Generate Aggregation (Advanced) (Operator Toolbox)
Synopsis
This operator allows you aggregate a selection of attributes per example.Description
This operator works very similar to the Generate Aggregation operator. Both operators allow you aggregate per example (i.e row based). You can select the aggregation function using the 'function' parameter. Each function may have one or more parameters. The name of the generated attribute is always the function name you selected.
The differentiation to Generate Aggregation is, that this operator allows you more complex aggregation functions.
The differentiation to Aggregate is, that this operator allows you to aggregate row-wise, while aggregate is performing aggregations on a columnar basis.
Input
- exa (Data table)
The ExampleSet you want to perform the aggregation on.
Output
- exa (Data table)
The ExampleSet with aggregations
- ori (Data table)
The original ExampleSet.
Parameters
- function
This parameter allows you to set the aggregation function. Note that the name of the generated attribute is always the function name
- kth min: Calculates the kth minimum of a set of values. Example: If the input data is 30,50,10,2 and you select k=2, you get the 2nd smallest value; In this case, 10.
- kth max: Calculates the kth maximum of a set of values. Example: If the input data is 30,50,10,2 and you select k=2, you get the 2nd biggest value; In this case, 30.

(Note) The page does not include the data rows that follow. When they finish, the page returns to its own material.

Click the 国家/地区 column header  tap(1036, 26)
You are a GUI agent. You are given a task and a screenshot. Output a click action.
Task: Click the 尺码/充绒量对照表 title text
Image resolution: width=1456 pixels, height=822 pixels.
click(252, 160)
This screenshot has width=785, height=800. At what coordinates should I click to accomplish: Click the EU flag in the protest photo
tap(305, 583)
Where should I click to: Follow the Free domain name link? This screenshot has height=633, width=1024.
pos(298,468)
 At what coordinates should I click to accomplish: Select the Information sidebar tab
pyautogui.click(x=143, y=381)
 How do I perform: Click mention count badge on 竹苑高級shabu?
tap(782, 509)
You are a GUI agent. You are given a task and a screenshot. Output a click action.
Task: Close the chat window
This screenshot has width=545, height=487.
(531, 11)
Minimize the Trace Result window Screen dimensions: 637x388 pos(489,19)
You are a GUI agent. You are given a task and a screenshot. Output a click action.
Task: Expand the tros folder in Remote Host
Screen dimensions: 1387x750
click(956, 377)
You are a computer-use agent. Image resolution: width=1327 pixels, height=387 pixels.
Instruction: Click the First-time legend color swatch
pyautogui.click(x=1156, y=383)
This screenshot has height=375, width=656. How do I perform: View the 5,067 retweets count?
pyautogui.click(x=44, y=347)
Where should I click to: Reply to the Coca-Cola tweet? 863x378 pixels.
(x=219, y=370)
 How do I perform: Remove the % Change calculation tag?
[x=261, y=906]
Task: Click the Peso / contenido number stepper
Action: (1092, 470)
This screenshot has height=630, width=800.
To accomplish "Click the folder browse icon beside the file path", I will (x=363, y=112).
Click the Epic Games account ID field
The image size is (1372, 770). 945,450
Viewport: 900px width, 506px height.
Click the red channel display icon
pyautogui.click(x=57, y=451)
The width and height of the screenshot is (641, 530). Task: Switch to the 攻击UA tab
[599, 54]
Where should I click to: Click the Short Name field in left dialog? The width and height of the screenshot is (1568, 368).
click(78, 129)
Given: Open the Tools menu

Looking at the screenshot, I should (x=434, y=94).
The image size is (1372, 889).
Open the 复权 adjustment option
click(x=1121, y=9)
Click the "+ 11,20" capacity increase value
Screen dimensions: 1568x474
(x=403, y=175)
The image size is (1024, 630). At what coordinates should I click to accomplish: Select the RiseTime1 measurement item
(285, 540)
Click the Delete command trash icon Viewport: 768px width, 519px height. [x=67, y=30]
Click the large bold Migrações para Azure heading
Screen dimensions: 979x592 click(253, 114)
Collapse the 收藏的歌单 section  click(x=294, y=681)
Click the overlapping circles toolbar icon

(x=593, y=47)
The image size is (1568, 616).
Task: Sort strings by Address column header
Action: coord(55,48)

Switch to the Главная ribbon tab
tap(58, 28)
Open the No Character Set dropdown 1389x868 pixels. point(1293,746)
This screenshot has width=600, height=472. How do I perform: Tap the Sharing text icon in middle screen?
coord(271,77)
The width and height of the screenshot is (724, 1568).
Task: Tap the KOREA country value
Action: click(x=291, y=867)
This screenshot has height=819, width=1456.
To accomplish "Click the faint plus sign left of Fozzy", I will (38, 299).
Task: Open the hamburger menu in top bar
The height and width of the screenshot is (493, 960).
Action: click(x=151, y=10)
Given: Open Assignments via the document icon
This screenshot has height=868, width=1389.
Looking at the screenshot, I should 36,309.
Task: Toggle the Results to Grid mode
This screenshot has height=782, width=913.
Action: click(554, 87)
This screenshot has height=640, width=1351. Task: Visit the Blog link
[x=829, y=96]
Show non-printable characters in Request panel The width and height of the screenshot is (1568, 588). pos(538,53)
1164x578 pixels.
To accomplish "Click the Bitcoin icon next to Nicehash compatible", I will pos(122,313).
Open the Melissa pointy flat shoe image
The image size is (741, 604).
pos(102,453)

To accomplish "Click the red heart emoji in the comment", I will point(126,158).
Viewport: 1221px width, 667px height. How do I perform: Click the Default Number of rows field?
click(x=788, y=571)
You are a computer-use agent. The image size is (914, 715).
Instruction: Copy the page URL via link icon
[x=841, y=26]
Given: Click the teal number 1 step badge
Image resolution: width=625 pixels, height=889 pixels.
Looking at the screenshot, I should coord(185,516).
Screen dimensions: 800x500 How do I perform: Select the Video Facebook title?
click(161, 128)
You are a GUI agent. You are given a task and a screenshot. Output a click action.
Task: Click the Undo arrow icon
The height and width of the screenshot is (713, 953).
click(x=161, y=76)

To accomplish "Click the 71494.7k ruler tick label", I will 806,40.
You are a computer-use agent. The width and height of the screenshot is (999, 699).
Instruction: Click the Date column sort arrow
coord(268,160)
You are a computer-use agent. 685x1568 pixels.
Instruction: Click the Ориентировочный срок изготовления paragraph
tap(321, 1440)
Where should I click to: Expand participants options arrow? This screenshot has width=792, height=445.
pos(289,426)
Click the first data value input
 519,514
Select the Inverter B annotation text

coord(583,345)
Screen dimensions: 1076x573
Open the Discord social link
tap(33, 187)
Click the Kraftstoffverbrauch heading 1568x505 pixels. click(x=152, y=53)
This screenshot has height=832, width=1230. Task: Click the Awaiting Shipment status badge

- k Configuration for 'kth-min' and 'kth-max' aggregation function. Used to define which minimum to extract.
Tutorial Processes
Generate 2nd Minimum of a Random Data Set
In this example we generate random data with attribute names att1, att2, att3, att4 and att5. We use the Generate Aggregation (Advanced) operator to calculate the 2nd minimum (2nd smallest value) for attribute att2, att3, att4 and att5 in each row. Note that att1 is not selected.